WikiLeaks Publishes Info on CIA’s Tool to Secretly Load Implants on Computers

The WikiLeaks whistleblowing platform released Thursday new documents from the Vault 7 series, which contain information on the tool which the CIA used to load and execute implants targeting computers using Microsoft Windows operating systems.

The WikiLeaks whistleblowing platform released Thursday new documents on the CIA tool called Angelfire. It is an implant comprising of five components: Solartime, Wolfcreek, Keystone (previously MagicWand), BadMFS, and the Windows Transitory File system, according to Wikileaks.

The CIA reportedly uses Angelfire to load and execute malicious user applications on target computers. One of tool’s components modifies the boot sector, allowing the implants to be downloaded simultaneously with Windows’ boot time device drivers.
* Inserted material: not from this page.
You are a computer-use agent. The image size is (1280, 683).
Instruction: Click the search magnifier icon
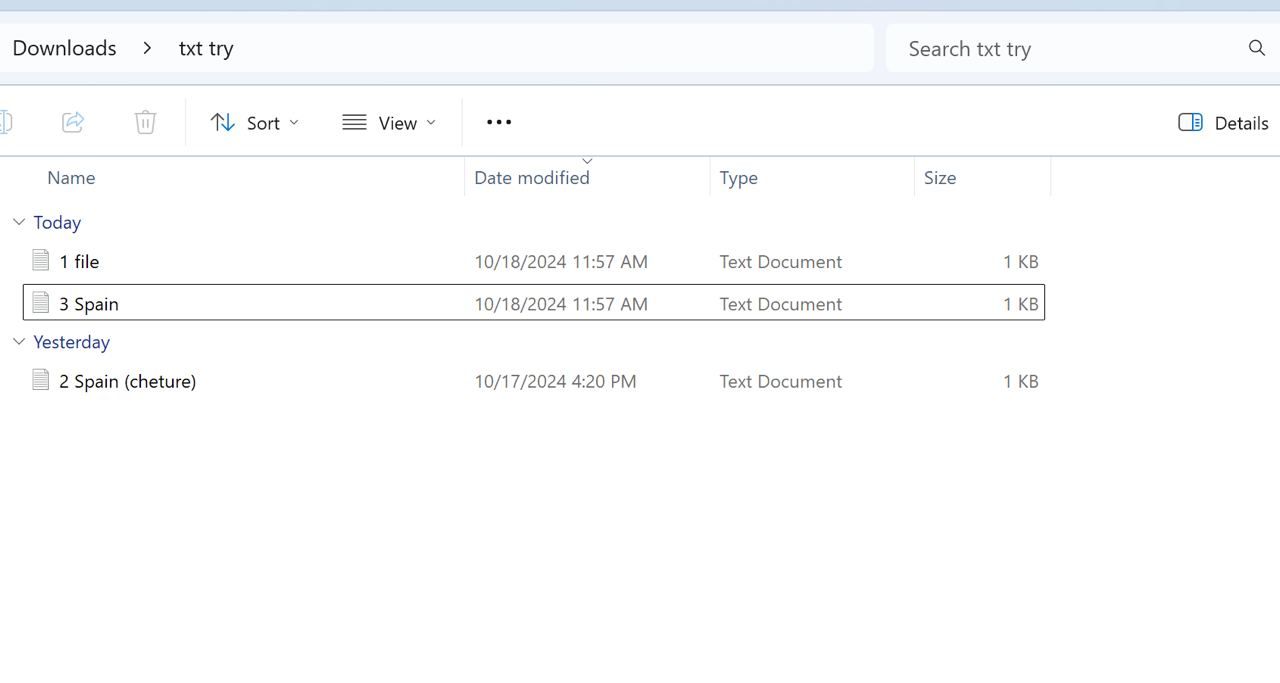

Loaded implants never touch the file system, so it is rather difficult to track the process.

“Like previously published CIA projects (Grasshopper and AfterMidnight) in the Vault7 series, it is a persistent framework that can load and execute custom implants on target computers running the Microsoft Windows operating system (XP or Win7),” the statement from Wikileaks reads.

WikiLeaks released the first batch from the Vault 7 project in March, containing a total of 8,761 documents. The latest release, dedicated to a CIA project allowing for the secret collection of biometric data from US liaison services, took place on August 24.